### DOCUMENTO
La respuesta de Jesús compara la antigua con la nueva alianza. De la misma manera como el vino nuevo no se puede meter en cueros viejos y la pieza de tela nueva no puede unirse al vestido viejo, así ocurre con la llegada de Jesús que trae una novedad que no cabe en estructuras viejas y anquilosadas. El mensaje de Jesús es una novedad y exige una nueva estructura mental para recibirlo y aceptarlo; incluso las obligaciones cambian o desaparecen ante la novedad de la salvación que se ha hecho presente en Jesús de Nazaret. "El mérito de nuestros ayunos no consiste solamente en la abstinencia de los alimentos; de nada sirve quitar al cuerpo su nutrición si el alma no se aparta de la iniquidad y si la lengua no deja de hablar mal" (S. León Magno).

### DATOS PROPORCIONADOS
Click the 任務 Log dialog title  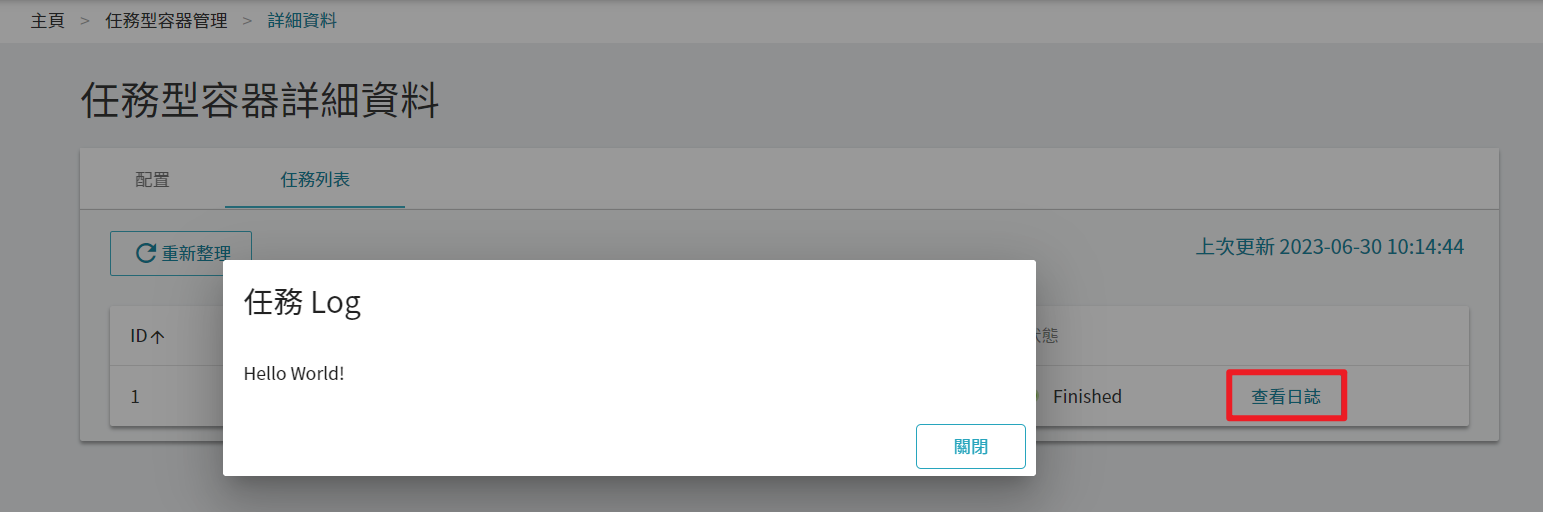pos(302,302)

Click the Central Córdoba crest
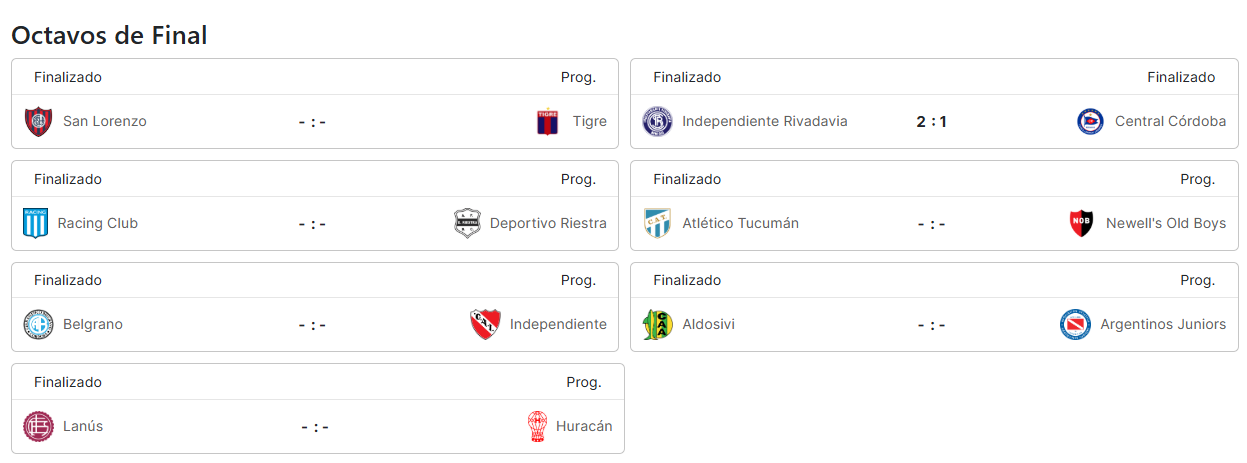coord(1091,122)
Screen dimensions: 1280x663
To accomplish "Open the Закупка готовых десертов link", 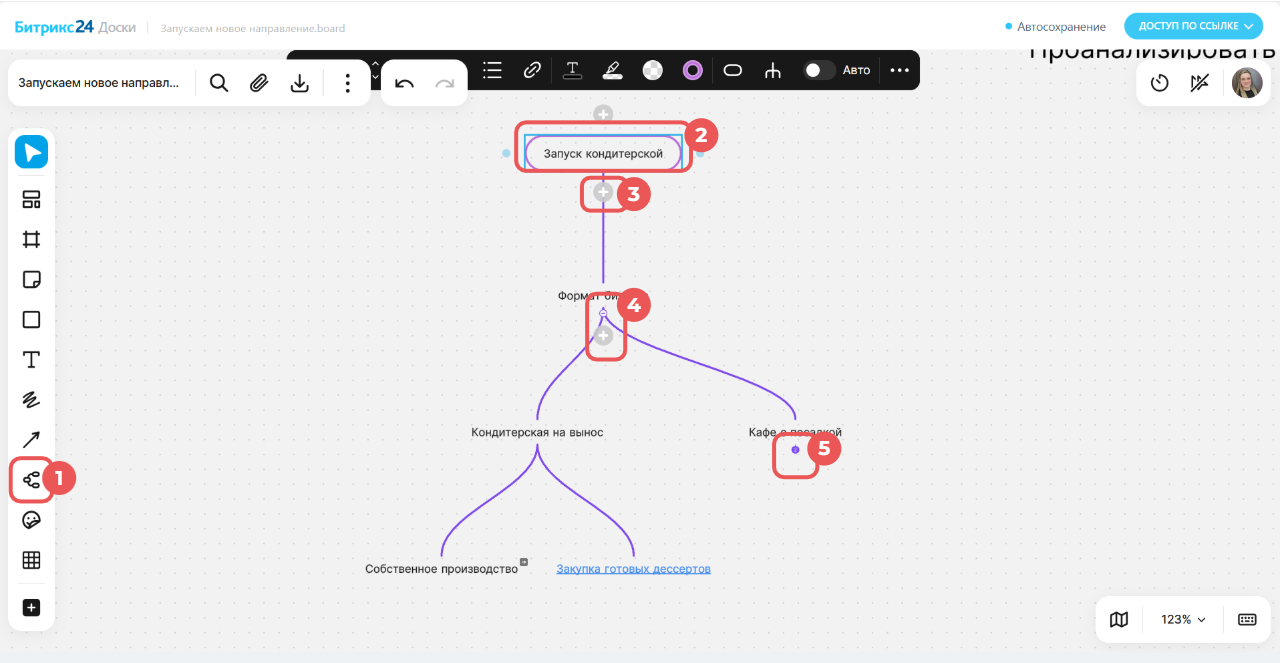I will point(633,569).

### INSTRUCCIONES Y REQUISITOS
Extrae el documento completo sobre el vino nuevo y los cueros viejos, sin alterar ni una palabra. Los ítems provienen de una fuente distinta.

### EJERCICIO RESUELTO
La respuesta de Jesús compara la antigua con la nueva alianza. De la misma manera como el vino nuevo no se puede meter en cueros viejos y la pieza de tela nueva no puede unirse al vestido viejo, así ocurre con la llegada de Jesús que trae una novedad que no cabe en estructuras viejas y anquilosadas. El mensaje de Jesús es una novedad y exige una nueva estructura mental para recibirlo y aceptarlo; incluso las obligaciones cambian o desaparecen ante la novedad de la salvación que se ha hecho presente en Jesús de Nazaret. "El mérito de nuestros ayunos no consiste solamente en la abstinencia de los alimentos; de nada sirve quitar al cuerpo su nutrición si el alma no se aparta de la iniquidad y si la lengua no deja de hablar mal" (S. León Magno).